I really look forward to the feedback from those who watch the film. Is it scary? I have seen this more times than any film, even my favorite film, so I am desensitized by it. I hope it has the effect I want it to. Some people watch the trailer, and it’s interesting to see their reaction. I wanted to go further it some areas and make it more gory, but I decided to keep it more suggested rather than keep the camera focused on the gore.
I think what is scariest is what you don’t see. Films like The Conjuring Two (2016) do a great job with this — creating tension and fear out of the unseen. That’s a great one to watch with alone with the lights out. Paranormal Activity is another one I found interesting. You don’t really see anything, but it works so well.
It’s definitely scary. Unlike a lot of Christmas horror films, 12 Deaths of Christmas is very dark and doesn’t incorporate humor at all.
I don’t like comedy horror films. If I want a laugh, I will go watch a comedy. Gremlins (1984) was quite funny. The Evil Dead (1981) is supposed to be a comedy. Is it? Evil Dead 2 (1987) is funny. I have never done comedy, and comedy is more difficult than horror.
Elm Lake is also very scary, with great jump scares and really solid gore/practical effects.
I like to see it. I wanted to make stuff that would make people ask, “How did you do that?” There’s one scene with a bath full of water. But it wasn’t full of water — it’s just a tray on top of a bath with a plastic bag tied to the actor’s hand.
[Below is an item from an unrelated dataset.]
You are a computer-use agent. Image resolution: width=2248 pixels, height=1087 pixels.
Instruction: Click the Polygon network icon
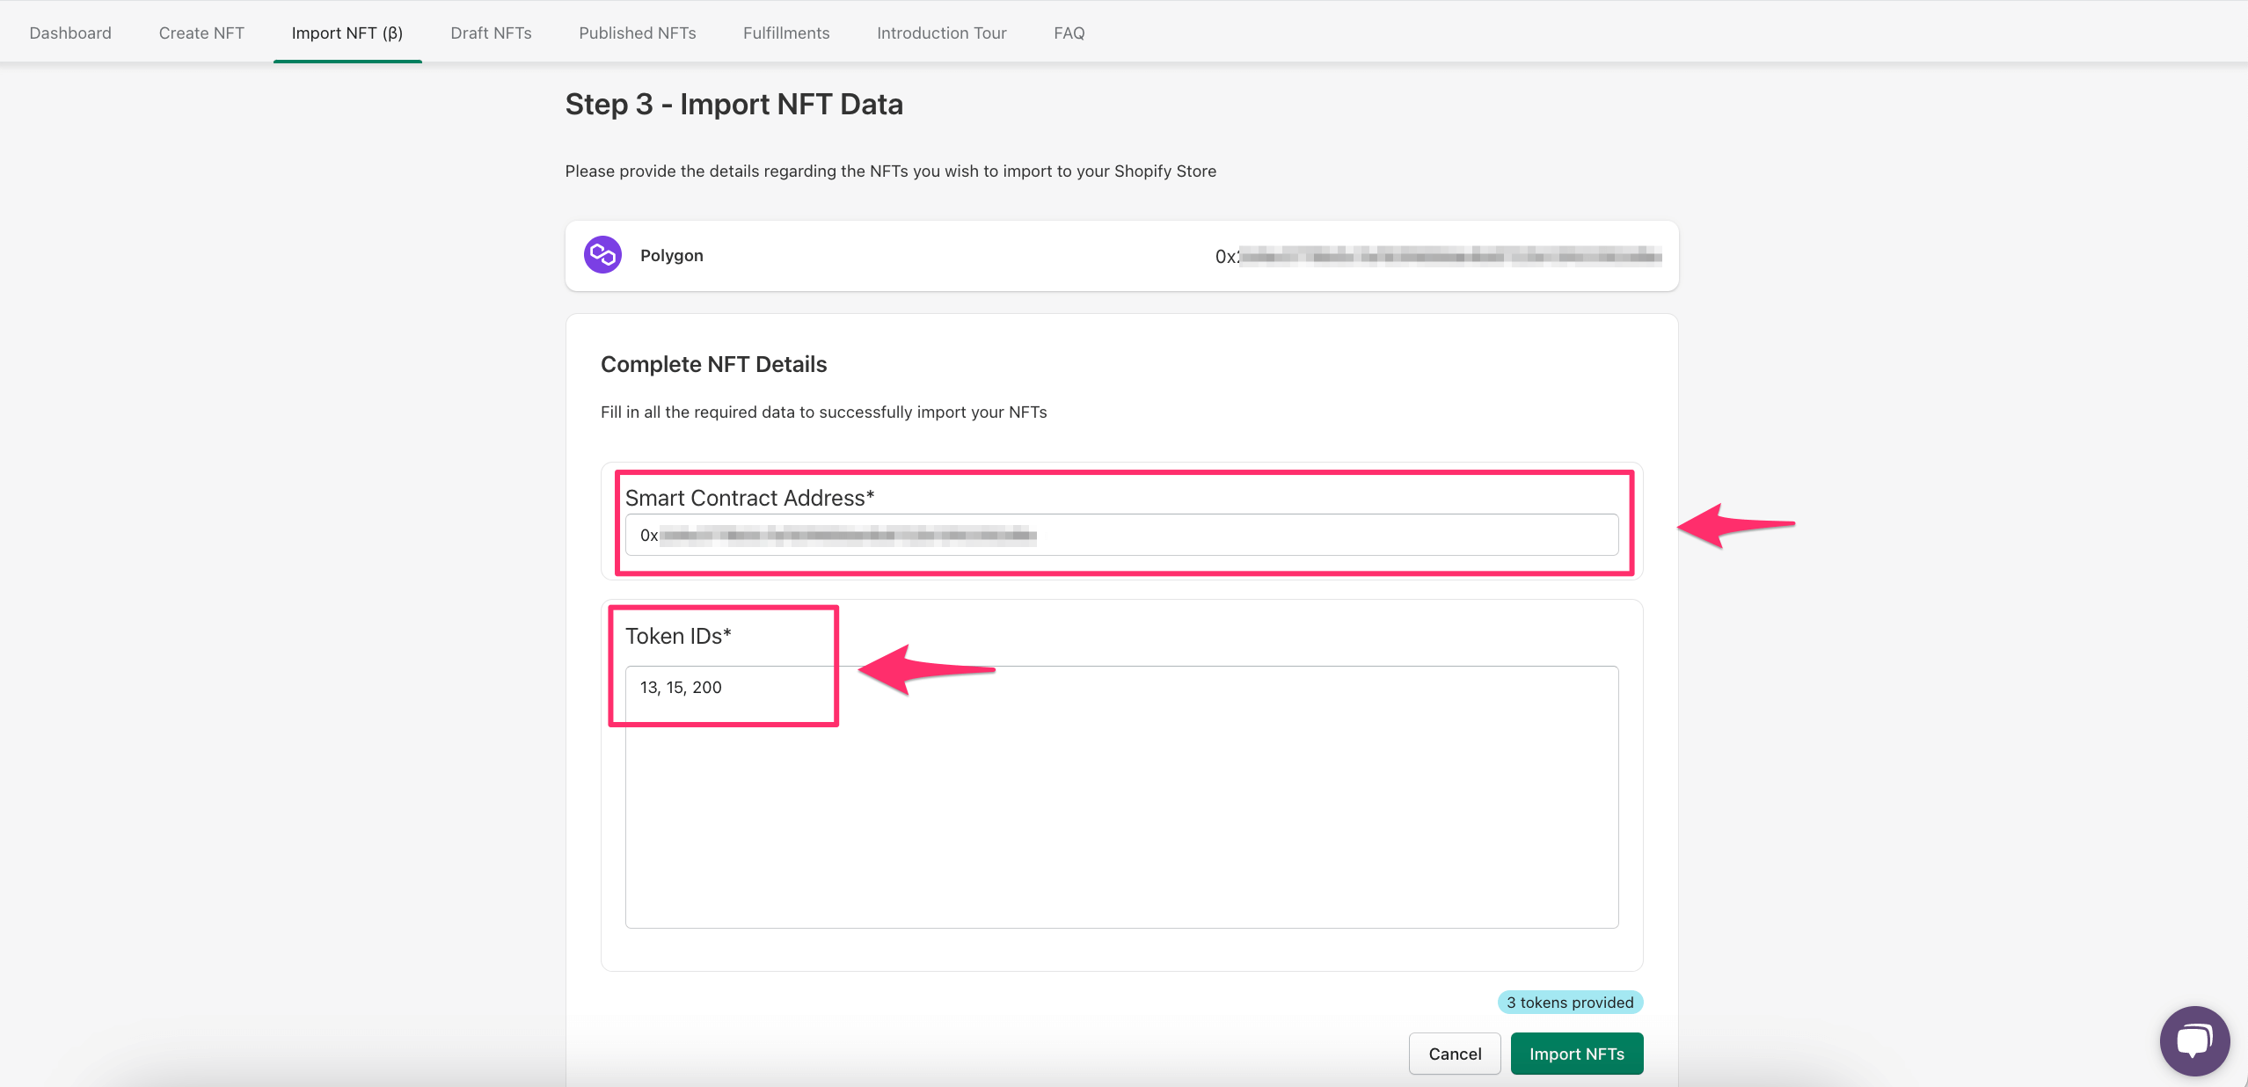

Then you put a bit of dye in it and fill it up with water before it leaks. The actor is inside a bath made of plywood. Then it’s just color corrected to give it the look we wanted. There’s another scene with an arm orgy that was just a bit of wood with 4 people underneath, and their arms are coming through. We just dismantled the bed in the house and made it in the living room. It’s just the crew underneath with a roaming (camera) on a stick and lighting.